One bad ban
The Trump administration’s third, or is it fourth, travel ban makes no more sense as counterterrorism policy than its cobbledtogether predecessors. At a time when the chief threat to the United States comes from homegrown terrorists, the administration instead chooses to advertise a handful of nations from which it will refuse entry.
And this still includes not a single home country of an individual who has committed an act of deadly jihadist terrorism since 9/11. Saudi Arabians have; they are free to enter. Egyptians, Lebanese and Emiratis have; they’re also A-OK.
Instead, immigrants, visitors, government officials or all three are blocked, permanently, from Iran, Libya, Syria, Yemen, Somalia, plus — new to the list — North Korea, Venezuela and Chad.

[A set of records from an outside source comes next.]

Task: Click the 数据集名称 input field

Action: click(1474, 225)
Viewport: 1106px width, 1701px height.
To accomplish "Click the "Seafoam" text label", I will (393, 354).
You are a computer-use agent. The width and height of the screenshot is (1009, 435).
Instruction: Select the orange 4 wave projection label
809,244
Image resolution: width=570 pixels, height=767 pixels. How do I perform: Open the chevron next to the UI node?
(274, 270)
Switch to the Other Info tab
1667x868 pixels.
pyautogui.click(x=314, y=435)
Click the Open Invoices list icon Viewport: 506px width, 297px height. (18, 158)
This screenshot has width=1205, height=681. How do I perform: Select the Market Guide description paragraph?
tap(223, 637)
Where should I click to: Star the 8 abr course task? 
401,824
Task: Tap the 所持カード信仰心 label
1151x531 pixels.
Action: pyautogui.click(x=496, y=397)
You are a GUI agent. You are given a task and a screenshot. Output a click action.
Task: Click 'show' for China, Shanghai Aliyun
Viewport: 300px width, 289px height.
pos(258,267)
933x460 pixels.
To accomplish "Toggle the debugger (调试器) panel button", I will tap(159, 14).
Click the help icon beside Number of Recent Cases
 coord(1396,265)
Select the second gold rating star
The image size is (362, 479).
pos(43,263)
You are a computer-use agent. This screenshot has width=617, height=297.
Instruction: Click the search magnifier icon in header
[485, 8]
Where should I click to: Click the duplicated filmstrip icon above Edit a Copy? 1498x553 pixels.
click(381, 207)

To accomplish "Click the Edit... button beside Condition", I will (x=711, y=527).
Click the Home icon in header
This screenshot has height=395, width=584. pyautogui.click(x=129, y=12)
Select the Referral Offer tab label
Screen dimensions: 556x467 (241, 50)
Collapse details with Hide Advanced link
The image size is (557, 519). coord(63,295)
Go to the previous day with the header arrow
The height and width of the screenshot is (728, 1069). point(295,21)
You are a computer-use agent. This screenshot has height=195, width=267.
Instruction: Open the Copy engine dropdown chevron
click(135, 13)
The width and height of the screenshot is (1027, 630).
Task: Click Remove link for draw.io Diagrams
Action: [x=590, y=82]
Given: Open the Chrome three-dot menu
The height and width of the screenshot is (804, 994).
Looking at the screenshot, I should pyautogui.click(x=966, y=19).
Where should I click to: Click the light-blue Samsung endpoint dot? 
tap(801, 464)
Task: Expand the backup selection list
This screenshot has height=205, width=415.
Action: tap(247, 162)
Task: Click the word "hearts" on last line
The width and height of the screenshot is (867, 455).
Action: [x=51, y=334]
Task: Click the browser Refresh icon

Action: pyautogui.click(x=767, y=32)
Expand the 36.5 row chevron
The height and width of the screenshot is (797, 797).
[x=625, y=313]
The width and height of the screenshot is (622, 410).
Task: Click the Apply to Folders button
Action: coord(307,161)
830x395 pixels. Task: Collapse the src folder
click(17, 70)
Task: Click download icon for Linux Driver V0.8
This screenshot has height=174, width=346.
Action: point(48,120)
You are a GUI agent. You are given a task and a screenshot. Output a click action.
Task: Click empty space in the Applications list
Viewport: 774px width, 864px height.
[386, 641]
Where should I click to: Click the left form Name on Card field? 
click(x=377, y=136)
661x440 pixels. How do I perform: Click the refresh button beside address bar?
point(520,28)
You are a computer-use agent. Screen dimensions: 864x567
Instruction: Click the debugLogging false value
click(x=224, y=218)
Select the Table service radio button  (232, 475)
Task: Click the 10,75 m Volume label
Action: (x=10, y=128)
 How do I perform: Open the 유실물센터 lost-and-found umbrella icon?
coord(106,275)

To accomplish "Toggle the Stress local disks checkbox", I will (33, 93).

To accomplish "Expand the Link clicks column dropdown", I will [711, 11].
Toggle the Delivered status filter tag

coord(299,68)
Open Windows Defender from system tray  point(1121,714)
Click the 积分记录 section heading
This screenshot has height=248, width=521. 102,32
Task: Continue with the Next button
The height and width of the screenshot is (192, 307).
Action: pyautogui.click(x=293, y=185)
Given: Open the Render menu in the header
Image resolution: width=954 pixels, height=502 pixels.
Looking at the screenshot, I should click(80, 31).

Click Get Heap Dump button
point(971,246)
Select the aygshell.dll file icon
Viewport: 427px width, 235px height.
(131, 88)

The one country to come off the naughty list is Sudan. Due to progress in fighting terror? Sophisticated new vetting of visas by Khartoum? The administration makes no such claim.
Most head-scratching of all, but par for Mar-aLago, is the inclusion of the central African nation of Chad — previously recognized by the Pentagon and the State Department as a key U.S. ally in fighting extremist groups.
Sure, Chad happens to be from a region where Boko Haram terror is active, but that didn’t wind up dinging its more dysfunctional neighbors.
After the eleventh-hour scramble, the Supreme Court was forced to scrap oral arguments planned for next month — and demand written briefs explaining why this latest policy doesn’t render consideration of the previous ban moot.